Text:
Cropping the piggyback hand region on the same seed (13) makes the difference easy to see. On the left, ep140 has Kei’s hand gripping Kana’s thigh and holding; on the right, ep150 has that same hand gone.
The sweet spot is around ep140
At ep140 the hairstyle (character identity) locks, and the piggyback hand still holds on every seed. The hand-vanishing breakage starts mixing in from ep144, and ep148/150 raise its frequency and severity. ep150 is the most suspect. Detail rendering feels better the higher the ep, but the hand in hard contact poses worsens in exchange. So the balance point is safest around ep140, and if you use a lot of hard interactions, don’t go above it. If you only use standing shots, hugs, and solo, ep148/150 cause no real harm.
The final ep150 isn’t saved with a _epoch150 suffix; keikana-animabase-v2.safetensors (no suffix) is the weight after the full 150 epochs complete. Because save_every doesn’t divide 150 evenly, the last suffixed epoch is ep148.
Detail holds up close and breaks at a distance
On a white-background turnaround the softness of the detail is hard to see, so at ep140 I generated situations loaded with backgrounds and objects at a larger resolution. A classroom, dipping feet in the water at the poolside, grabbing food on the way home, a water fight cleaning the pool, a rooftop, a summer festival. What came into view was a composition problem. Up close, even the background renders cleanly; pull back (move the camera away to take in the full bodies and a wide background) and the detail goes soft. The two characters’ identity and separation hold at any distance, so this is about the base model’s drawing power, not the LoRA.
Close shots come out stably
Close-to-mid-distance compositions like the classroom, poolside, and pool cleaning render the background with depth and the detail isn’t soft. Maybe thanks to raising the training-data resolution, generating large brings the fine details in. The two characters’ separation (ahoge, face, body) also holds within the scene.

Dataset:
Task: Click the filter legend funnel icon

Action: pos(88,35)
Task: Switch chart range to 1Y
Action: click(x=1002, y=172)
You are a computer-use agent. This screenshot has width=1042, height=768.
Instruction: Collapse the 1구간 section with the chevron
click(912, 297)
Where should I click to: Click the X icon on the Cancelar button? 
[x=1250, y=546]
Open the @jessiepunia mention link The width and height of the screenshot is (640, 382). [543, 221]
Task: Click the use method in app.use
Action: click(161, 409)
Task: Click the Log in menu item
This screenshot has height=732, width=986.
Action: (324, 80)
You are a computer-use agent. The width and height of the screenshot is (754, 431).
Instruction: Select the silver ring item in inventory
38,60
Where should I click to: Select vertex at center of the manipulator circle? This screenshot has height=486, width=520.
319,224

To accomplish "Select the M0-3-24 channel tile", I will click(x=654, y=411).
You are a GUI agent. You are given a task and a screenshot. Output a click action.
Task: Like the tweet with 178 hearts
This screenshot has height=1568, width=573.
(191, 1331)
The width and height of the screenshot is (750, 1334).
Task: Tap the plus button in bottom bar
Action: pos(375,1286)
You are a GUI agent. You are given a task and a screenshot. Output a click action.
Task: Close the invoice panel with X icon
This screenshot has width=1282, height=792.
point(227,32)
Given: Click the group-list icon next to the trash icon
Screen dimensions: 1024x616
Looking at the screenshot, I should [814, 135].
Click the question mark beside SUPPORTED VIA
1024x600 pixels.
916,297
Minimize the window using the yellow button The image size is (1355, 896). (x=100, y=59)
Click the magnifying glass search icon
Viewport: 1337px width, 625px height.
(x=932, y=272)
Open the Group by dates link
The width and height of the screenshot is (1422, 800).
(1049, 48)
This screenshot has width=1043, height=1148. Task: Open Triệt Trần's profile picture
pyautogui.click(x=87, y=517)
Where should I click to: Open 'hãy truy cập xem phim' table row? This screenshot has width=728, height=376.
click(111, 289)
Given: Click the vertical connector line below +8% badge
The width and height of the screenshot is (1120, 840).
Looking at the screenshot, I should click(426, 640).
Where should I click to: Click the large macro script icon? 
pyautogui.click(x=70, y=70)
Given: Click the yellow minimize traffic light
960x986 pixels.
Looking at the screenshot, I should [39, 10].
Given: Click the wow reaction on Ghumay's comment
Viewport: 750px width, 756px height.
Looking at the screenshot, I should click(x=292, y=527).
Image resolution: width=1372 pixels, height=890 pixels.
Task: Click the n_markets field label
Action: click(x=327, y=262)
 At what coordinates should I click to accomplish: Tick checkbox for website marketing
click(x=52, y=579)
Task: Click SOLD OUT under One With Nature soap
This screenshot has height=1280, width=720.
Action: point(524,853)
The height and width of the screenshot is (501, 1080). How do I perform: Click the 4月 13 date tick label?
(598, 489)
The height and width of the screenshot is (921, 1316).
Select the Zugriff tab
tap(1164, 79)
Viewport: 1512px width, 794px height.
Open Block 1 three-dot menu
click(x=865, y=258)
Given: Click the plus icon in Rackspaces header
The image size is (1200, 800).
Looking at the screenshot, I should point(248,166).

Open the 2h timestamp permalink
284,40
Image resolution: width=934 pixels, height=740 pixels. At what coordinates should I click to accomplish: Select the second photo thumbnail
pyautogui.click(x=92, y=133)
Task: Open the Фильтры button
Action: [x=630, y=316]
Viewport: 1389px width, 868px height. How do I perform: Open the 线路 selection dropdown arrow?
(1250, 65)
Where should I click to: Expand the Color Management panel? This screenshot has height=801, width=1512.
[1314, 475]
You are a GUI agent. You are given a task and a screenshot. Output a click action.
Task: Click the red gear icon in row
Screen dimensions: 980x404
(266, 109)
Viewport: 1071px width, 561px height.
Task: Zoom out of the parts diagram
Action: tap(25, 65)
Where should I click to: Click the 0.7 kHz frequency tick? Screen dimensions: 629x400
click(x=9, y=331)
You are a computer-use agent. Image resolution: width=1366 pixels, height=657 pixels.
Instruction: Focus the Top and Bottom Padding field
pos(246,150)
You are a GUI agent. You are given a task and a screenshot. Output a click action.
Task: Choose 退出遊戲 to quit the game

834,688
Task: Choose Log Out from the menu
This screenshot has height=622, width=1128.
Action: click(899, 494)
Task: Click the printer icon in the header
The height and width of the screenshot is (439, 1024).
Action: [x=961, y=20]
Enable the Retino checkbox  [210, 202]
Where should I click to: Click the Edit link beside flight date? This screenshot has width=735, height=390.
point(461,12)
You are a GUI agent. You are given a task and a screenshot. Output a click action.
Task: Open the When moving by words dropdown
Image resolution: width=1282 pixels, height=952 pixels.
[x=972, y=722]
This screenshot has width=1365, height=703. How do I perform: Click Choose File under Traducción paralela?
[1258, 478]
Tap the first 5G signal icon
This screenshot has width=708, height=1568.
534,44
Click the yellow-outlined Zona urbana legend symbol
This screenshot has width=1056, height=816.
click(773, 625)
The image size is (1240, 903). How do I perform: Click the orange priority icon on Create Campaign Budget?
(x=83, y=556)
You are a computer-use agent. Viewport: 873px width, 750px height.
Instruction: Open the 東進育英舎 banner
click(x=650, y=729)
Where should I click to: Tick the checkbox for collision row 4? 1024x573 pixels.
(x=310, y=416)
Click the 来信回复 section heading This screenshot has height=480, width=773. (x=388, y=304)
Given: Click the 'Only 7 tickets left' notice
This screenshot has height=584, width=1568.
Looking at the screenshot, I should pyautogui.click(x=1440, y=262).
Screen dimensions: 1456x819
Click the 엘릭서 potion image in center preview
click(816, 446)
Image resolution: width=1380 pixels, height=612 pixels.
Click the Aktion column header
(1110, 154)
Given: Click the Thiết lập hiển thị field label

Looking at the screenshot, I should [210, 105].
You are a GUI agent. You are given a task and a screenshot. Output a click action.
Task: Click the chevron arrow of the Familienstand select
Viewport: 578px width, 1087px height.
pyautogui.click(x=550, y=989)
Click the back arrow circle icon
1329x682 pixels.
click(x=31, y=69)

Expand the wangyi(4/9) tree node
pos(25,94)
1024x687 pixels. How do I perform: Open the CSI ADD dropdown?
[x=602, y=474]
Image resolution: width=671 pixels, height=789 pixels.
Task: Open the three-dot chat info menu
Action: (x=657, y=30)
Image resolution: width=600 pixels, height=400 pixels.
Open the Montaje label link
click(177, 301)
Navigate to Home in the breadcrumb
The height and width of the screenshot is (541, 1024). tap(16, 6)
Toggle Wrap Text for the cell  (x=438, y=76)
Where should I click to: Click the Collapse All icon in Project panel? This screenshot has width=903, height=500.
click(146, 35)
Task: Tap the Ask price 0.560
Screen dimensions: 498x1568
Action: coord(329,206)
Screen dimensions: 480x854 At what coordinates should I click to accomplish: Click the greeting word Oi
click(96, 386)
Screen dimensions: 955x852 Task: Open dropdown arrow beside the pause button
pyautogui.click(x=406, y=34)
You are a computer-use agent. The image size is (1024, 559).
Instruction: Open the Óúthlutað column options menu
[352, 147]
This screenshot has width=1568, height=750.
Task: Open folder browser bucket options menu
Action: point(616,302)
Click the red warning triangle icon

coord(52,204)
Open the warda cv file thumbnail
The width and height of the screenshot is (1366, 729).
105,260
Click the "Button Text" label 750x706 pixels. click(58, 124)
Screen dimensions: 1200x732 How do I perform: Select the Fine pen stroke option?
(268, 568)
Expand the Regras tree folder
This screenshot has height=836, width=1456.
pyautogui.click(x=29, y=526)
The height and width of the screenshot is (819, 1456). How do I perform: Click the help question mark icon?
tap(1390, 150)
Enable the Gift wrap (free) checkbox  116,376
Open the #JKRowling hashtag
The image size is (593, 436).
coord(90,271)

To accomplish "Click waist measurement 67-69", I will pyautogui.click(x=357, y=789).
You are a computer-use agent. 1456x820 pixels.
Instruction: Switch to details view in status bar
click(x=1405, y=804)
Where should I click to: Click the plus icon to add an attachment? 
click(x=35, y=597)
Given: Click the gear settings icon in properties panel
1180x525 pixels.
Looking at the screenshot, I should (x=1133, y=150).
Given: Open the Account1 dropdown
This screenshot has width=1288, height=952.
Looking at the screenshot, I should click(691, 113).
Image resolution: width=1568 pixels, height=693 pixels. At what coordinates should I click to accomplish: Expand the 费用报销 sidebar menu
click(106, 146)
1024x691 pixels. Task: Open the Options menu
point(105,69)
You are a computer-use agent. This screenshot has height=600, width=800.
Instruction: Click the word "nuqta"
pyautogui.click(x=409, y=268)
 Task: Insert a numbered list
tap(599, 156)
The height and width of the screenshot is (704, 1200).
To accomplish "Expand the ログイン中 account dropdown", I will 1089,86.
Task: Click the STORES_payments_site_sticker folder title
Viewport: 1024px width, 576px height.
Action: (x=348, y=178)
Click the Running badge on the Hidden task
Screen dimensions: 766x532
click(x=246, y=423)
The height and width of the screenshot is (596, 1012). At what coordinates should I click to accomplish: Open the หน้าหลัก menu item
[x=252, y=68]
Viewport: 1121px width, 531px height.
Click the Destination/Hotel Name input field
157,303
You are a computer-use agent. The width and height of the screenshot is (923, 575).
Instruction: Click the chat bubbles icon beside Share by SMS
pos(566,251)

Problem statement: Write out the passage of the LoRA epoch text starting with "Detail holds up" and going on through "not the LoRA.", unchanged. The lines have no role in this exercise.

Solution for this task:
Detail holds up close and breaks at a distance
On a white-background turnaround the softness of the detail is hard to see, so at ep140 I generated situations loaded with backgrounds and objects at a larger resolution. A classroom, dipping feet in the water at the poolside, grabbing food on the way home, a water fight cleaning the pool, a rooftop, a summer festival. What came into view was a composition problem. Up close, even the background renders cleanly; pull back (move the camera away to take in the full bodies and a wide background) and the detail goes soft. The two characters’ identity and separation hold at any distance, so this is about the base model’s drawing power, not the LoRA.